PORT HURON, Mich. - Gov. Gretchen Whitmer has turned down a request to release a man who insists he was wrongly convicted of murder in a college parking lot in Port Huron in 1986, his supporters said Monday.
Whitmer's staff notified Temujin Kensu's lawyer last week.
Separately, Kensu's case is being reviewed by the attorney general's office, said David Sanders, vice president of Proving Innocence, a Detroit-area group that works for people who argue they were wrongly convicted.
Temujin Kensu (Mug shot) (Michigan Department of Corrections)
Kensu, 57, also known as Fred Freeman, has been serving a life sentence since 1987.

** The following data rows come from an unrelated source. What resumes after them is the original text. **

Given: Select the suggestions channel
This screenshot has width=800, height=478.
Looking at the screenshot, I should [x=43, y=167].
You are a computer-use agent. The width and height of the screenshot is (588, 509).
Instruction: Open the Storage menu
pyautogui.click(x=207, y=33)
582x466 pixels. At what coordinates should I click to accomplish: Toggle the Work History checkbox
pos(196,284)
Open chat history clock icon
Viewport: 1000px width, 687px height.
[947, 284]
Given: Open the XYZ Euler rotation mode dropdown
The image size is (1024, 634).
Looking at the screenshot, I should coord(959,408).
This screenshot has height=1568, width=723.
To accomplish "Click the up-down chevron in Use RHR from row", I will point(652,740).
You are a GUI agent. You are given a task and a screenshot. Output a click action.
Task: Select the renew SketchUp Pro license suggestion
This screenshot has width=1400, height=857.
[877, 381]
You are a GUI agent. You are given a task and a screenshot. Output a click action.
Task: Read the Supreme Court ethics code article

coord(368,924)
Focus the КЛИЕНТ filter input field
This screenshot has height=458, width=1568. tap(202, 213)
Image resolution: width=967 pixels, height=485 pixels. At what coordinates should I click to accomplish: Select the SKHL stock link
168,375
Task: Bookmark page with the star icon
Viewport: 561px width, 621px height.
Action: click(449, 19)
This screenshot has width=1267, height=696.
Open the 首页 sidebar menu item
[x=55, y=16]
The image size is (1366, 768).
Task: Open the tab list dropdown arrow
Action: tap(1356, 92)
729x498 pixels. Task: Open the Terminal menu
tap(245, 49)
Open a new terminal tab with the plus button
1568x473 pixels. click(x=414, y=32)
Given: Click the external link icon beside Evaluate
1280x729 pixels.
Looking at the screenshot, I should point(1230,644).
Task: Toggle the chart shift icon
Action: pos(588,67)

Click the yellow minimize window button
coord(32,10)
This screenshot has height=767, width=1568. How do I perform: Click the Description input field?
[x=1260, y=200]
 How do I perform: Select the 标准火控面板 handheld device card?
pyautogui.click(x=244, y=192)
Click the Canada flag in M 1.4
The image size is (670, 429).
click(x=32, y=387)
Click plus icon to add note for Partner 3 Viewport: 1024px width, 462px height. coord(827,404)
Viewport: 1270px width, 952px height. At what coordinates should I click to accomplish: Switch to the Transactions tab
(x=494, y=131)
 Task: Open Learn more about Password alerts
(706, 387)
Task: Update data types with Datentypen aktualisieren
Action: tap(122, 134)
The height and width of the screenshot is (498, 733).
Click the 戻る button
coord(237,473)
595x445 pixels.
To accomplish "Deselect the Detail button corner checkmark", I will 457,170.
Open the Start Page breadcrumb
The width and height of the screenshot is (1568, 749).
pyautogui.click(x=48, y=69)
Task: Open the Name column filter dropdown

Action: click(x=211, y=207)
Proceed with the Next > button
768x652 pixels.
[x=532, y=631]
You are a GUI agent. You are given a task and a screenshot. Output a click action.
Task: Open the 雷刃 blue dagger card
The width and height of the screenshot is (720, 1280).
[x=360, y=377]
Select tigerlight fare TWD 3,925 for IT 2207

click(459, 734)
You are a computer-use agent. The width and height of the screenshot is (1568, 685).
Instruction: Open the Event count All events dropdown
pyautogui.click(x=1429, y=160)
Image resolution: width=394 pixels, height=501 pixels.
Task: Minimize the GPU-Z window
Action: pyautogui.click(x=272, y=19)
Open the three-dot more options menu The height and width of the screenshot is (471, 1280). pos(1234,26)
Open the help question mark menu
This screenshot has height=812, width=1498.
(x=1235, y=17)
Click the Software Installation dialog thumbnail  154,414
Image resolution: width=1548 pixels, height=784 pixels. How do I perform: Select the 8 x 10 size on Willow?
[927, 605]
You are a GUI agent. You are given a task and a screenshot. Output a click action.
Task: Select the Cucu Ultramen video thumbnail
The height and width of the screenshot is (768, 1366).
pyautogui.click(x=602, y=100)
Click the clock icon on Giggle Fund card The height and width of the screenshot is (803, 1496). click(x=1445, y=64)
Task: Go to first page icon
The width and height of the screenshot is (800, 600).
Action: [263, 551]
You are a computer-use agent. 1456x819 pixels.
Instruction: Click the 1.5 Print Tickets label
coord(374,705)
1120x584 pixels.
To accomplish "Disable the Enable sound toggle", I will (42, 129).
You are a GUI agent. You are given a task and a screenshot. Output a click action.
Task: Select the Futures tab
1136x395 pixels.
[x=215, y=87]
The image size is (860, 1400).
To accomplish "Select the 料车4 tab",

He insists he was 400 miles away in the Upper Peninsula when Scott Macklem was killed. Alibi witnesses backed him up, but St. Clair County prosecutor Robert Cleland — now a federal judge — summoned a pilot to suggest Kensu could have committed the murder and then dashed back to Escanaba by private plane in just a few hours.
Imran Syed, an attorney at the Innocence Clinic at University of Michigan law school, said Whitmer's staff indicated that she followed the recommendation of the Michigan parole board.
"So I assume the board had recommended a denial," Syed said.
Efforts to get the conviction overturned have been dashed in courts by procedural issues. Kensu’s supporters include former U.S. Sen. Carl Levin.
"It's a big blow to his supporters and justice in Michigan that this miscarriage of justice continues to live on," Sanders said.